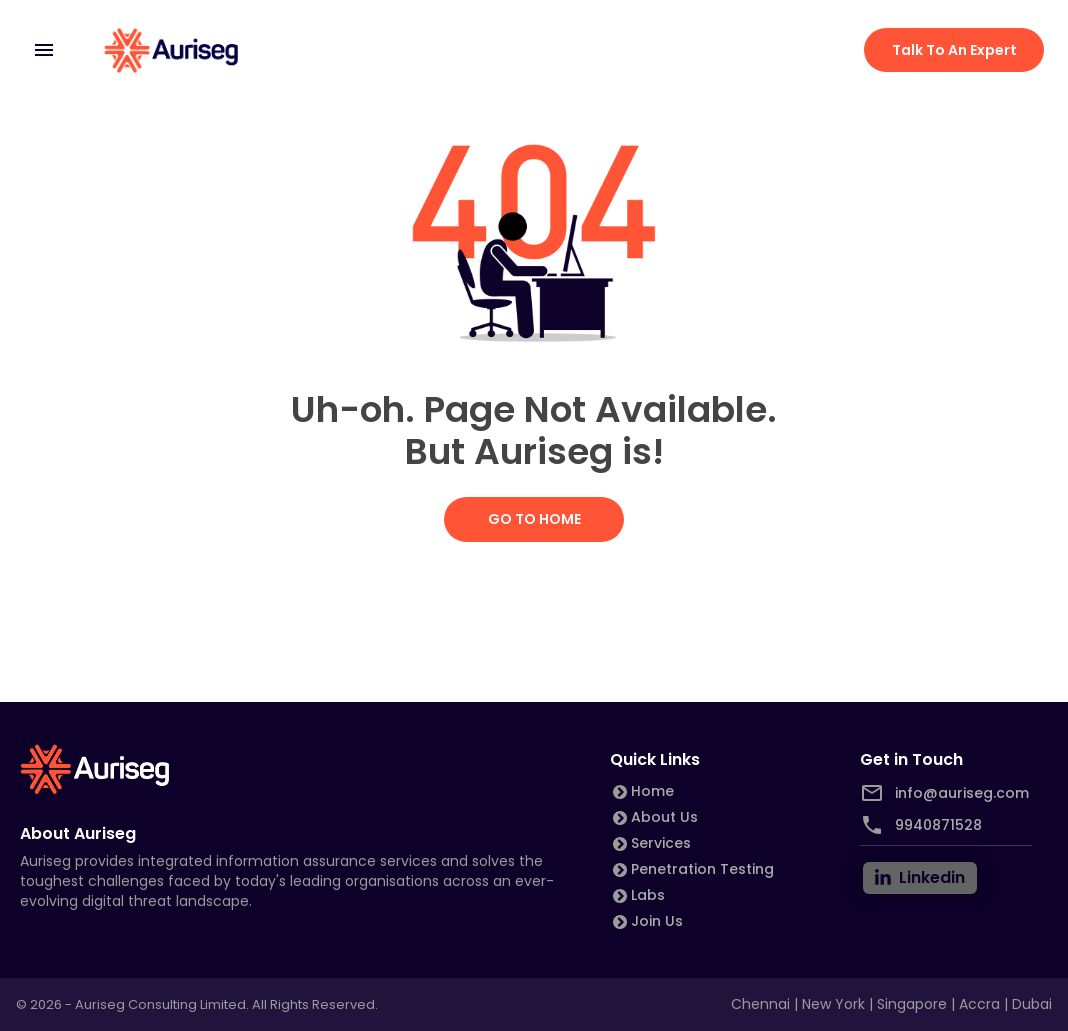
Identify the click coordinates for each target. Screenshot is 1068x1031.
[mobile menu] (44, 50)
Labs (648, 895)
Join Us (657, 921)
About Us (664, 817)
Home (652, 791)
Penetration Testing (702, 869)
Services (661, 843)
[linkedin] (920, 878)
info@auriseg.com (962, 793)
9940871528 (938, 825)
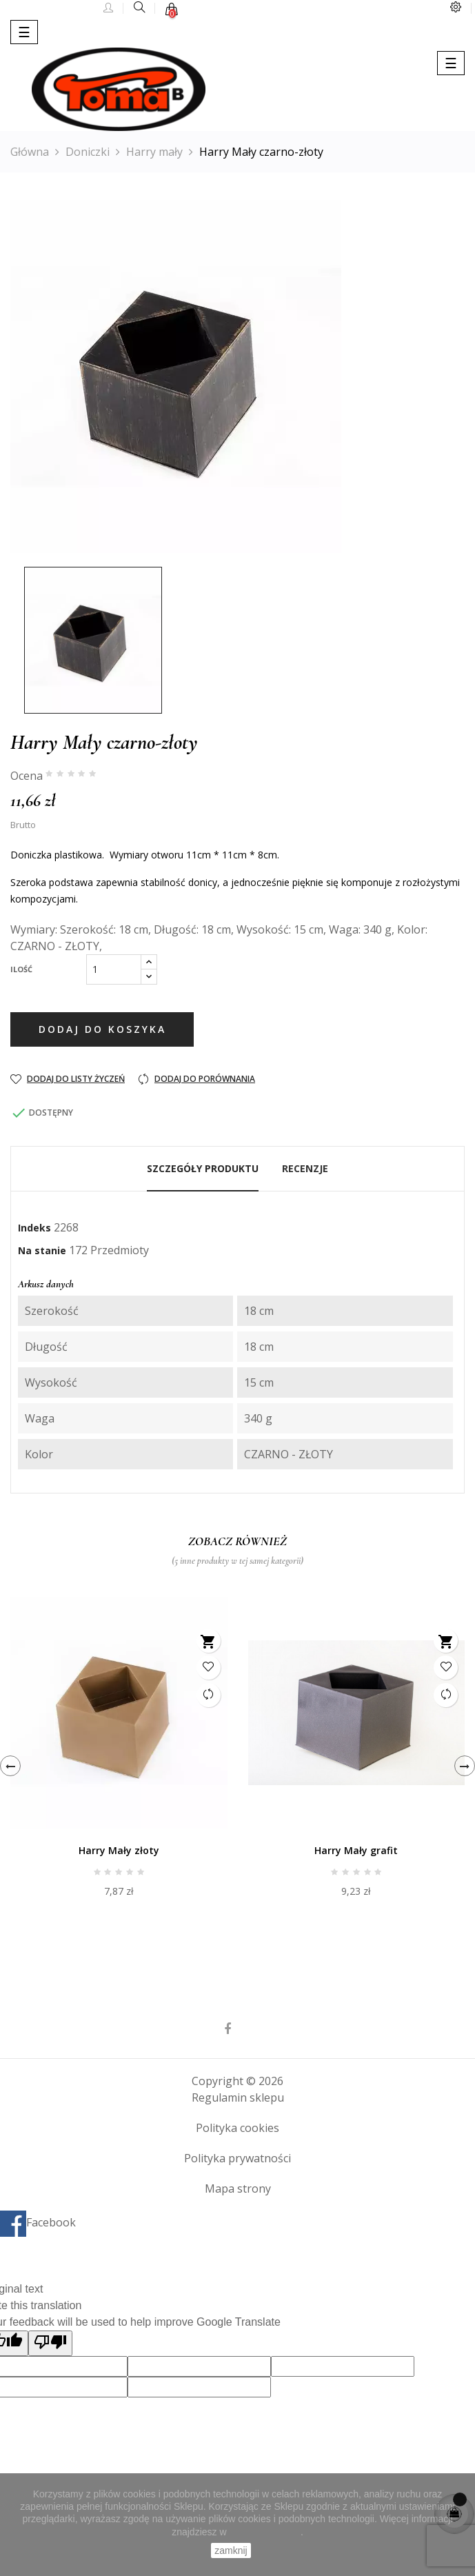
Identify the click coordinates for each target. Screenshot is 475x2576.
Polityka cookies (237, 2127)
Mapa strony (238, 2188)
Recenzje (305, 1168)
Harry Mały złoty (119, 1850)
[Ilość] (113, 969)
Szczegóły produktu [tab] (203, 1168)
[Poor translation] (50, 2343)
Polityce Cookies (265, 2531)
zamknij (230, 2550)
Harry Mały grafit (356, 1850)
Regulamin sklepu (238, 2097)
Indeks (34, 1227)
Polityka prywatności (237, 2158)
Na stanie (42, 1250)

▶ Task to carry out:
Format all of the data above as a Markdown table with the columns "No." and "Entry," numbering each line in sequence and omitting blank lines. Leave the pictures out of the table.

▶ Response to this exercise:
| No. | Entry |
|---|---|
| 1 | Identify the click coordinates for each target. Screenshot is 1068x1031. |
| 2 | [mobile menu] (44, 50) |
| 3 | Labs (648, 895) |
| 4 | Join Us (657, 921) |
| 5 | About Us (664, 817) |
| 6 | Home (652, 791) |
| 7 | Penetration Testing (702, 869) |
| 8 | Services (661, 843) |
| 9 | [linkedin] (920, 878) |
| 10 | info@auriseg.com (962, 793) |
| 11 | 9940871528 (938, 825) |
| 12 | Identify the click coordinates for each target. Screenshot is 475x2576. |
| 13 | Polityka cookies (237, 2127) |
| 14 | Mapa strony (238, 2188) |
| 15 | Recenzje (305, 1168) |
| 16 | Harry Mały złoty (119, 1850) |
| 17 | [Ilość] (113, 969) |
| 18 | Szczegóły produktu [tab] (203, 1168) |
| 19 | [Poor translation] (50, 2343) |
| 20 | Polityce Cookies (265, 2531) |
| 21 | zamknij (230, 2550) |
| 22 | Harry Mały grafit (356, 1850) |
| 23 | Regulamin sklepu (238, 2097) |
| 24 | Indeks (34, 1227) |
| 25 | Polityka prywatności (237, 2158) |
| 26 | Na stanie (42, 1250) |